玄関の前にいる青子は俺の目をみてそう言った。


「…なんで青子が謝るんだよ。」


そう言ってから青子の手の赤さに気づいた。



「…ずっと…待ってたのか?」



青子の手は赤くなっている。

きっと寒さのせいだろう。


「…うん。」


青子は頷いたけど、すぐに赤くなった手を後ろに隠した。



「家…寄ってけよ。」

「…うん。」


青子を家に寄らせて温かいココアを入れてやった。



「ありがとう。

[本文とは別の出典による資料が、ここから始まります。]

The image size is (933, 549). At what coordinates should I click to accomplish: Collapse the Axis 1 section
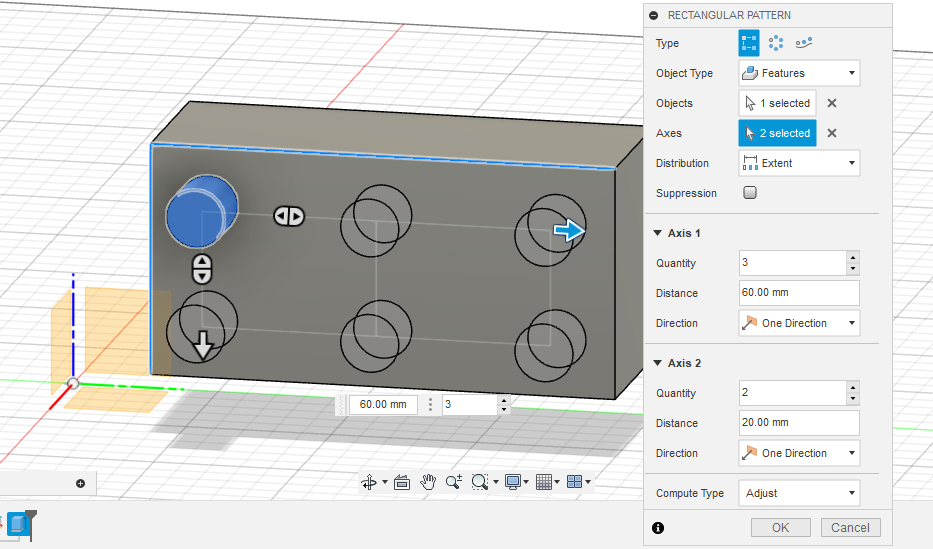click(657, 233)
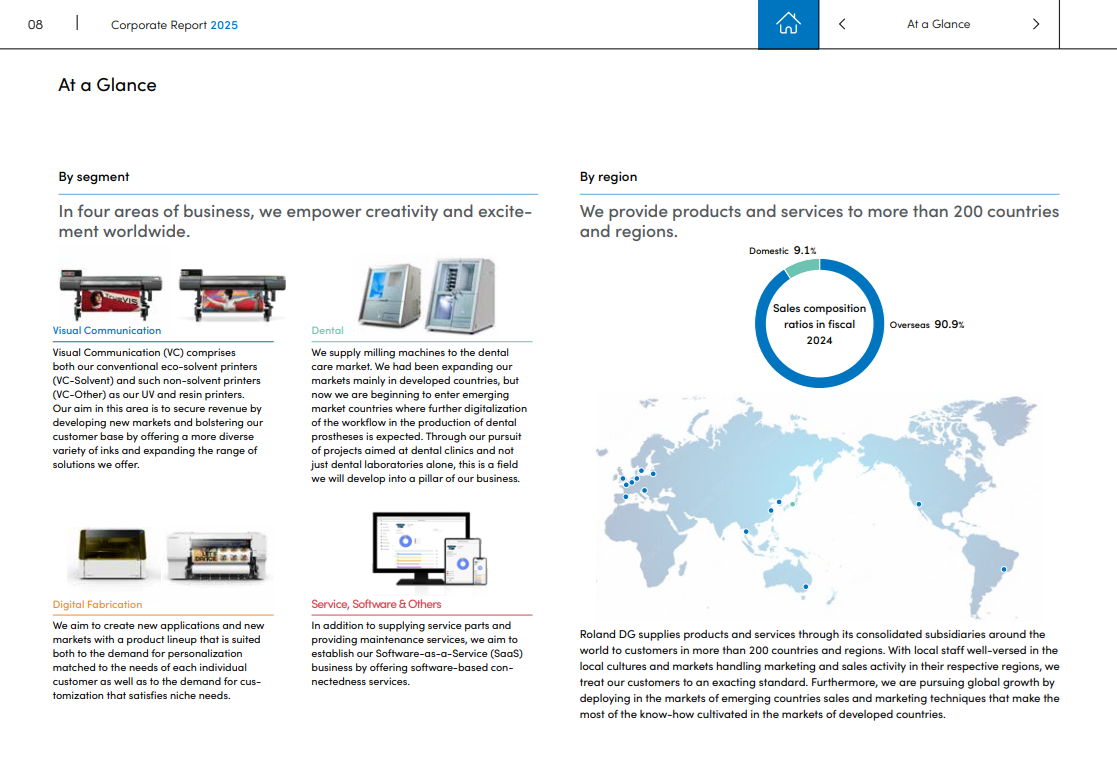Image resolution: width=1117 pixels, height=784 pixels.
Task: Click the Service, Software & Others heading
Action: click(376, 604)
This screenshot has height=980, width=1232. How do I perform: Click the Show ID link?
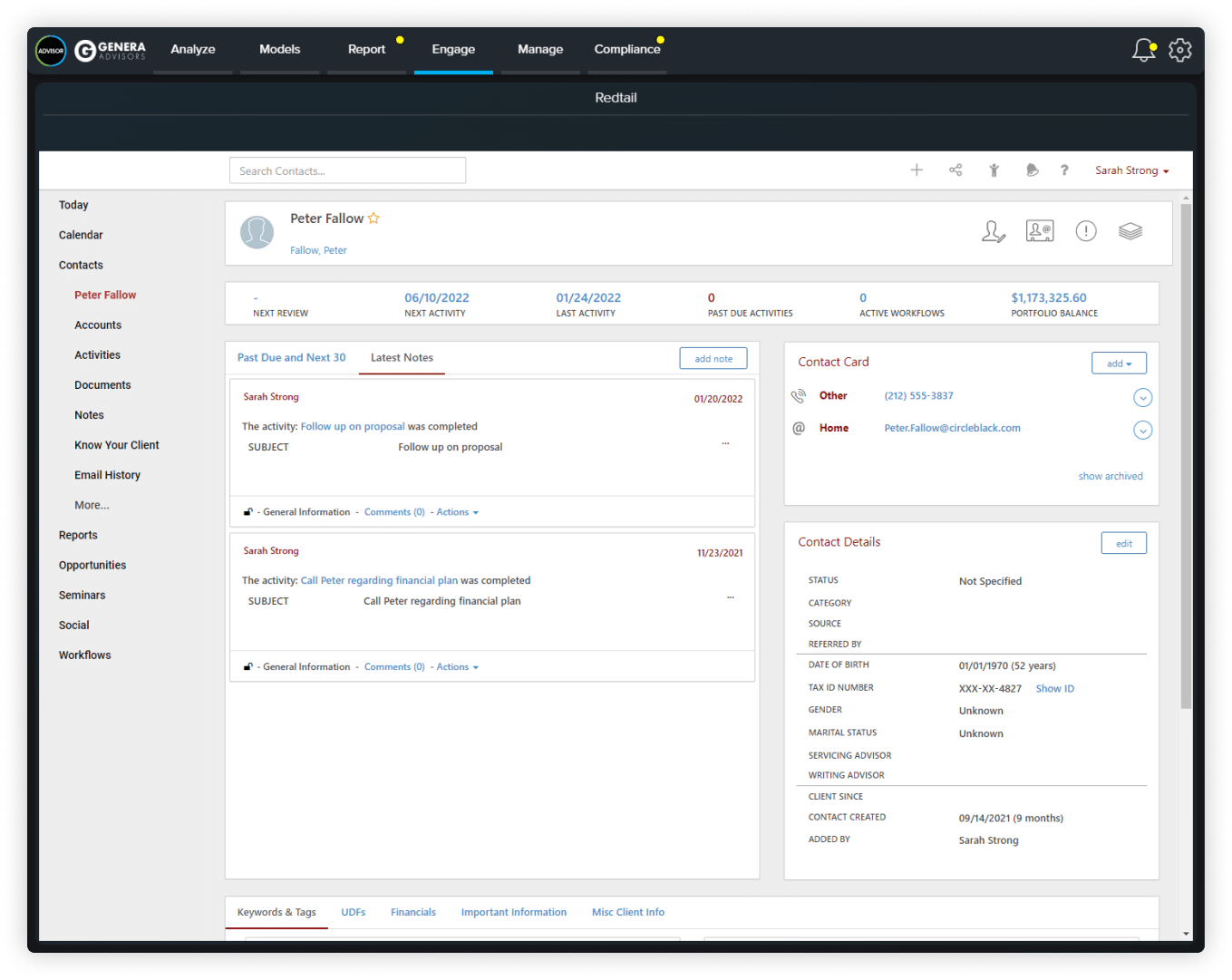(x=1054, y=689)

」


お互いに何を話すでもなく、沈黙が流れる。




「快斗…?」


最初に沈黙を破ったのは青子だった。



 * * *



―工藤家にて―



「悪いことしてもうたかな?」


「なに服部が気にしてんだよ。大丈夫だよ。あれは照れだって。」


「…さよか?」


「平次、気にしすぎやよ。いつもアタシらがドッキリにかけられてんねんから、たまには黒羽くんも痛い目みたらええんとちゃう?」


「そうね。青子ちゃんも快斗くんも両思いなんだから、このくらいしても大丈夫よ。」



俺の心配をよそに、他の三人は笑いながらこわいことを言っている。




俺もドッキリにかけられっぱなしやったから、今回のことは自業自得やということにしておこう。



「ポッキーゲームくらいやればいいのにな?蘭。」


「…でも、恥ずかしいのは恥ずかしいわよ。」


「じゃ、向こう行ってポッキーゲームするか?」


「…べ、別にいいけど。」


工藤は去り際に俺の方を向いて笑いよった。



「…和葉?」

「アタシはやらへんで。」

「なっ…俺なにも言うてへんやろ!」


「俺もポッキーゲームしたいって言うんやったんと違うのん?」



「…。」



俺…和葉には勝たれへんわ。



 * * *



「快斗…今日はごめんね。」



青子はソファーに座りながら俺に言った。



「快斗にも好きな人くらいいるよね?」


(…へ?)



「それなのに青子とポッキーゲームなんて…」



(…青子、なに言ってんだ?)


「青子のこと…嫌いになっちゃった?」



(青子が元気なかったのはそれが原因か…)


「なに気ぃつかってんだよ!!お子ちゃま青子らしくねぇ。お子ちゃまはお子ちゃまらしくしてればいいんだよ。」



青子の頭をぽんっと軽く叩いた。




「急に静かになっちまうほうが余計に心配になるっつの…」(ぼそっ)



「え?」


「なっ、なんでもねぇよ!!それに、俺は青子のこと嫌いになったりしねぇよ。」


「快斗…///」


「青子は俺のこと、嫌いになっちまったのか?」



「そんなことない!青子は快斗のこと好きだよ!!」



元気一杯に笑う青子を見て、俺も笑みがこぼれた。




「それに―…俺くらいしか、お子ちゃま青子の面倒をみてくれるやつなんていないだろうからさ。」


「なにそれ〜!!快斗、ひどいっ!!」


「ほんとのことだろ〜お子ちゃま青子〜!!」


「も〜ぉ!!」




「ポッキー食うか?」

「あるの?」

「新一の家から貰ってきた!」


本当は新一が家を出るときに渡しくれたんだけど。


「食べる〜!!」


「さすがお子ちゃま。お菓子で機嫌が直るとは(笑」


「快斗〜っ!!」




青子が言う『好き』は、俺の『好き』と違うかもしれないけど


いつか、その『好き』が…俺と同じ『好き』になったらいいなって思う。




それまでは幼馴染みでいい。


青子はそうやって笑っててくれ。